Our Application attempts to utilize several technologies to query, analyze and visualize data from an industrial virtual network in order to try and find predictors for device failure. After performing some data exploration in Tableau, we were able to notice strong correlations between high CPU usage and disk throughputs as well as network throughput. Our hypothesis was that CPU and memory utilization relative to allocated values would be good predictors of abnormal operating conditions. Since the dataset did not contain any information about actual incidents that we could use to train a supervised model, we decided that this was a good way to located any over or under-utilized devices that could be further studied.
What it does
In order to test our hypothesis, multiple linear regression was used via Python’s Scikit-learn regression library and Pandas DataFrame structures to format the time-series data.

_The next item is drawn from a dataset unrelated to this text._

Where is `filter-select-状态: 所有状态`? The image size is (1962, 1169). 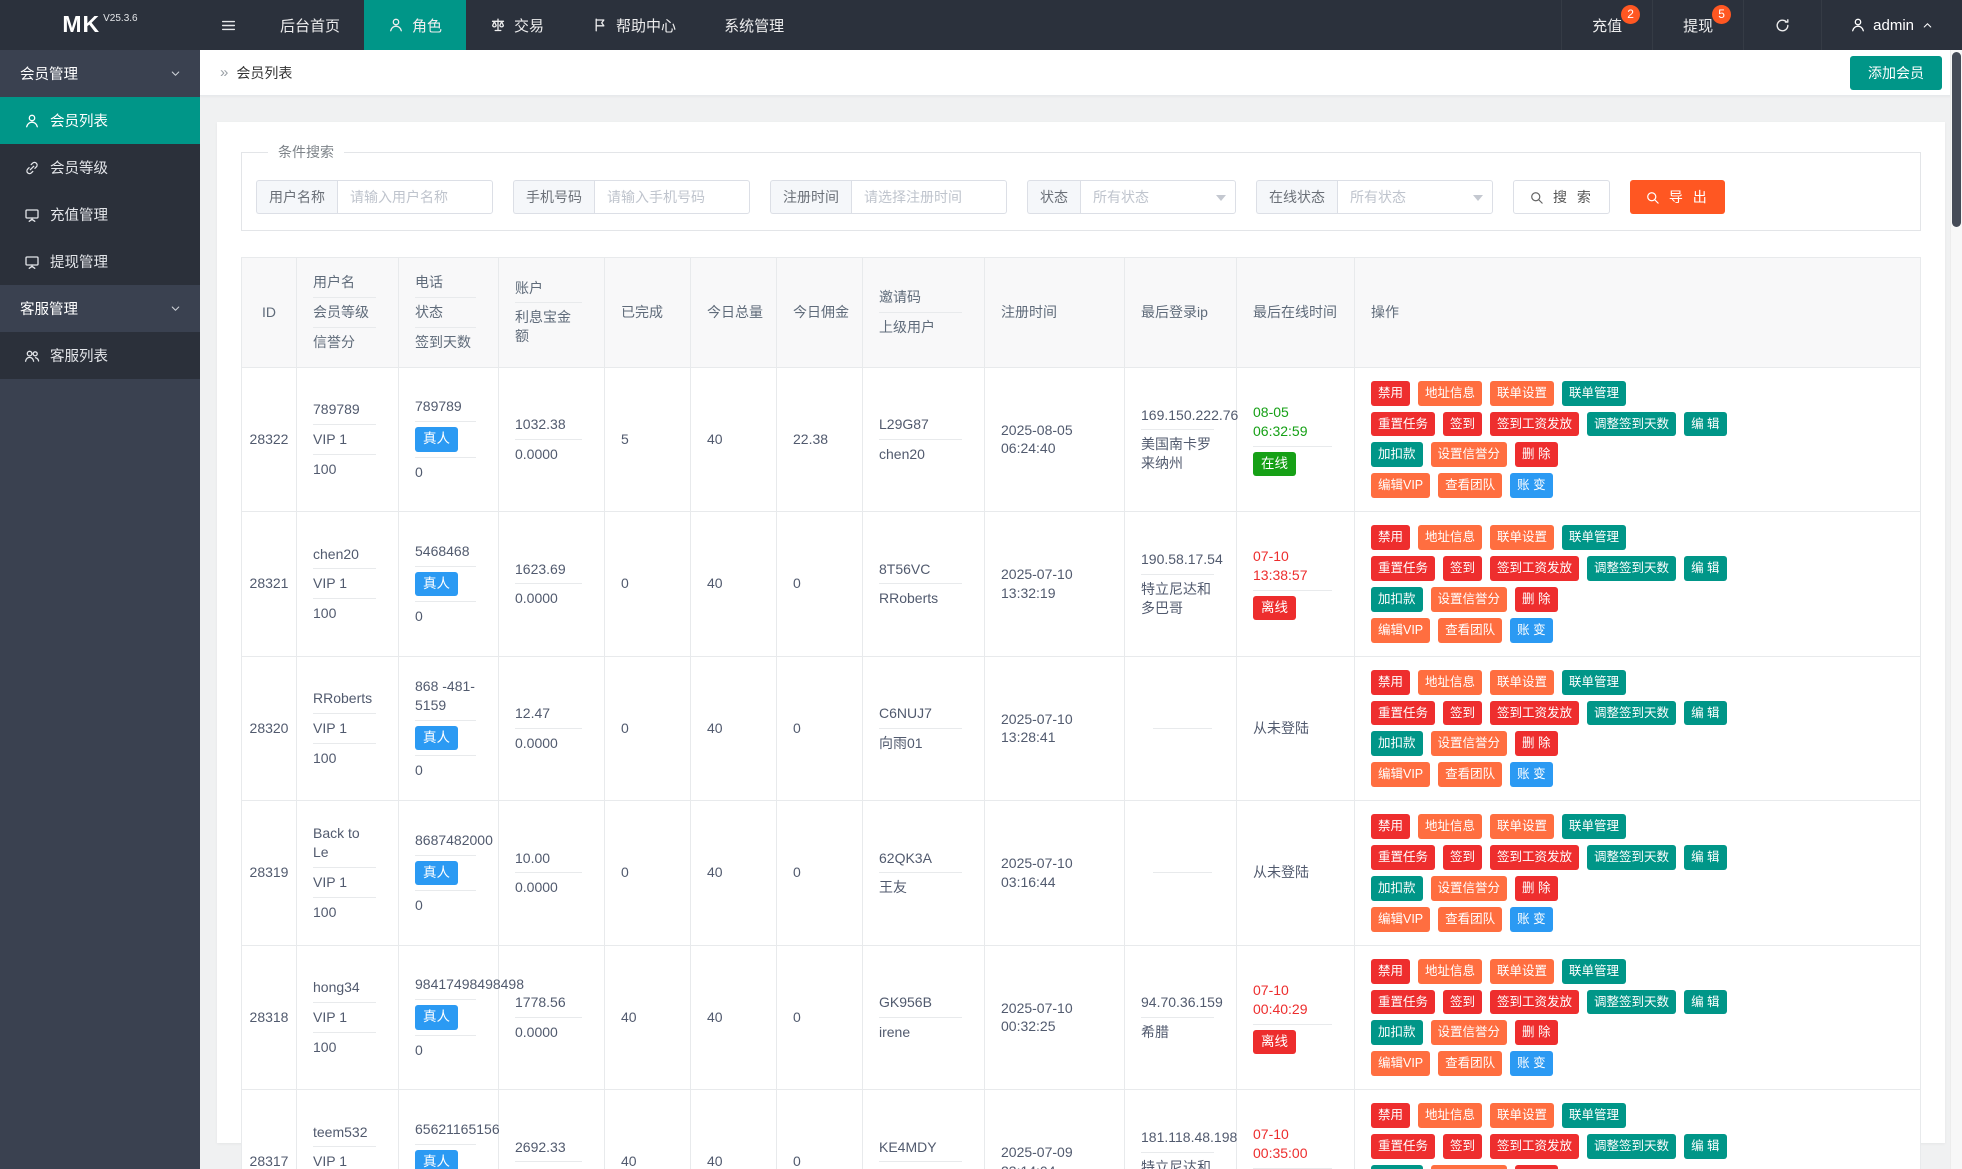
filter-select-状态: 所有状态 is located at coordinates (1158, 197).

The data was supplied by a given Sqlite3 database, which was queried by Python using SQL to join the relational schema together.
We decided to group regression tests by “business” operation because we assumed that similar businesses have similar traffic and disk throughput requirements.
Challenges We ran into
Attempts were made at constructing a Django webserver to act as a Back-End interface between our Python analytics and UI, but lack of time and experience in this area prevented this link of the data pipeline from being completed.
Accomplishments that I'm proud of
Two members (Jacob and John) of our team were able to completely teach themselves python and use it to perform our data analytics.
Tony was able to create a great looking visualization from little experience.